- _TASK REQUIREMENTS_:
From the material below, pick out and copy every line that contains the word "Action".

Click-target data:
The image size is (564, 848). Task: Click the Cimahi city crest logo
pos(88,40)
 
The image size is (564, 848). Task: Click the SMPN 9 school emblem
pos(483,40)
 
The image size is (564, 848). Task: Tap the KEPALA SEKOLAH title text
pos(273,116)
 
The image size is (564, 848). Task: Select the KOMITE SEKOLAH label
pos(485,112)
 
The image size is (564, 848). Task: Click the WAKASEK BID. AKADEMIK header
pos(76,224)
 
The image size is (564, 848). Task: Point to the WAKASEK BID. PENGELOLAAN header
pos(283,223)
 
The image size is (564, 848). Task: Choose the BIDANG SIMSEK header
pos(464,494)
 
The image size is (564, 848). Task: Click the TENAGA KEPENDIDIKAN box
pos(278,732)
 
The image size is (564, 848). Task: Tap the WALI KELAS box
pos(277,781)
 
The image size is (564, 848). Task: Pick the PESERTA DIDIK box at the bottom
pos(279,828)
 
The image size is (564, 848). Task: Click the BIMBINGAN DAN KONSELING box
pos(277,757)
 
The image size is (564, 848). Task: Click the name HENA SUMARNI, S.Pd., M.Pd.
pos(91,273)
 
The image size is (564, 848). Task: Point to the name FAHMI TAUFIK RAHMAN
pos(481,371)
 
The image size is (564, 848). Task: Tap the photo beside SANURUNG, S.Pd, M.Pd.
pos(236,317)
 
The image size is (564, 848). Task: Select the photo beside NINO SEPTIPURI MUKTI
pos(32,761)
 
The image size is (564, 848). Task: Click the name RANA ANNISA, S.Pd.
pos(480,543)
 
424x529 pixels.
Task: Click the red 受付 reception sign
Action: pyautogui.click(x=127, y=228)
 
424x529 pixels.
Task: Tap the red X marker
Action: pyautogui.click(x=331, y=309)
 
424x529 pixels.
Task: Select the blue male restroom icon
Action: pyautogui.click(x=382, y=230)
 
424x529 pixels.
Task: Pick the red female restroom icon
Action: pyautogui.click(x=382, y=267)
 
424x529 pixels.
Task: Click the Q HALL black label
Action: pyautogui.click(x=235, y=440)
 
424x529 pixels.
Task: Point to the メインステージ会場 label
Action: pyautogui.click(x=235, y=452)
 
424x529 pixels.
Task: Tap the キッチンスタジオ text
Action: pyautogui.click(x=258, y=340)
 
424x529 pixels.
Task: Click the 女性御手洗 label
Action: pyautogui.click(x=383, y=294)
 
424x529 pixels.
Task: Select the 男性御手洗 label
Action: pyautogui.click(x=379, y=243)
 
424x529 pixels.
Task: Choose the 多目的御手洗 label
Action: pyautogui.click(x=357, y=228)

- _EXERCISE RESULT_:
Action: pyautogui.click(x=127, y=228)
Action: pyautogui.click(x=331, y=309)
Action: pyautogui.click(x=382, y=230)
Action: pyautogui.click(x=382, y=267)
Action: pyautogui.click(x=235, y=440)
Action: pyautogui.click(x=235, y=452)
Action: pyautogui.click(x=258, y=340)
Action: pyautogui.click(x=383, y=294)
Action: pyautogui.click(x=379, y=243)
Action: pyautogui.click(x=357, y=228)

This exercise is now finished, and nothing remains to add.